Life expectancy vs. health expenditure over time, 1970-2014
As part of the 21st century Cures Act health reimbursement accounts(HRA) were restored for small businesses yesterday. Qualified small employer health reimbursement arrangements are now exempt from the Affordable Care Act group health plan requirements. Without the exemption the small businesses using a HRA would face severe penalties for having a non-compliant “group health plan”. The small business I work at terminated their health reimbursement account at the end of 2014. They replaced it with a monthly cash bonus.

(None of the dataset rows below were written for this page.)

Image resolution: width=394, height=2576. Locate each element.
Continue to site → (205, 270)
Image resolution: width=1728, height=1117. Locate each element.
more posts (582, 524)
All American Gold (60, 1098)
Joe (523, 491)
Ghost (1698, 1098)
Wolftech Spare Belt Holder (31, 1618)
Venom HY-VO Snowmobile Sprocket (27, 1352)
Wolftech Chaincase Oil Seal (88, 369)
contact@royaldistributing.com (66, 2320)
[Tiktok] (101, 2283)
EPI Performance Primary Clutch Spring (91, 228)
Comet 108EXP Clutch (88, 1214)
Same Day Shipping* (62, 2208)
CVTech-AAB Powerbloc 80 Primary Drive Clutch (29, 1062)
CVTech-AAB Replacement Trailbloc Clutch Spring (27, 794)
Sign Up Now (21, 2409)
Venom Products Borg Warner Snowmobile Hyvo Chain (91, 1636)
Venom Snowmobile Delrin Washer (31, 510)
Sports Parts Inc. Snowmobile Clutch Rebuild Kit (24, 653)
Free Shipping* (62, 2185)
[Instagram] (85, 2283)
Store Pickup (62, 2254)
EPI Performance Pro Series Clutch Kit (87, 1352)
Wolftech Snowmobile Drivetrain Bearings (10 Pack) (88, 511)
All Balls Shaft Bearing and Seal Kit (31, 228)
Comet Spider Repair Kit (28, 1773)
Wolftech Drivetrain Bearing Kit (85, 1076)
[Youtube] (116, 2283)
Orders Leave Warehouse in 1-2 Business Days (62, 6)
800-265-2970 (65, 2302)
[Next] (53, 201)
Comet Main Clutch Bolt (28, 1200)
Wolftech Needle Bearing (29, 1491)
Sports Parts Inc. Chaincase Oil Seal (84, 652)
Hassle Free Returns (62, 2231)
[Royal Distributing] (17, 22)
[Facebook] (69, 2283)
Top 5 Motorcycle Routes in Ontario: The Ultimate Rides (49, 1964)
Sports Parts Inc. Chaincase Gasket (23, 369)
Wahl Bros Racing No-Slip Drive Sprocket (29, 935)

Will Health Reimbursement Accounts Make A Comeback In 2017?
My boss indicated that he would like to offer a Health Reimbursement Account in 2017. Potentially this sounds like a good deal even if we have to give up our bonuses. Pretax money goes about 20% farther. The problem is in the details.
- What happens if you have a subsidized health insurance plan purchased through ACA exchanges? Zane Benefits implies that HRA payments will lower the premium tax credit. If the HRA amount is greater than the premium tax credit the employee will get a small benefit. Otherwise the only beneficiary is the government.
- What happens if an employee wants to self-insure? Zane Benefits implies that the employee needs an ACA compliant health insurance plan to claim qualified out-of-pocket medical expenses.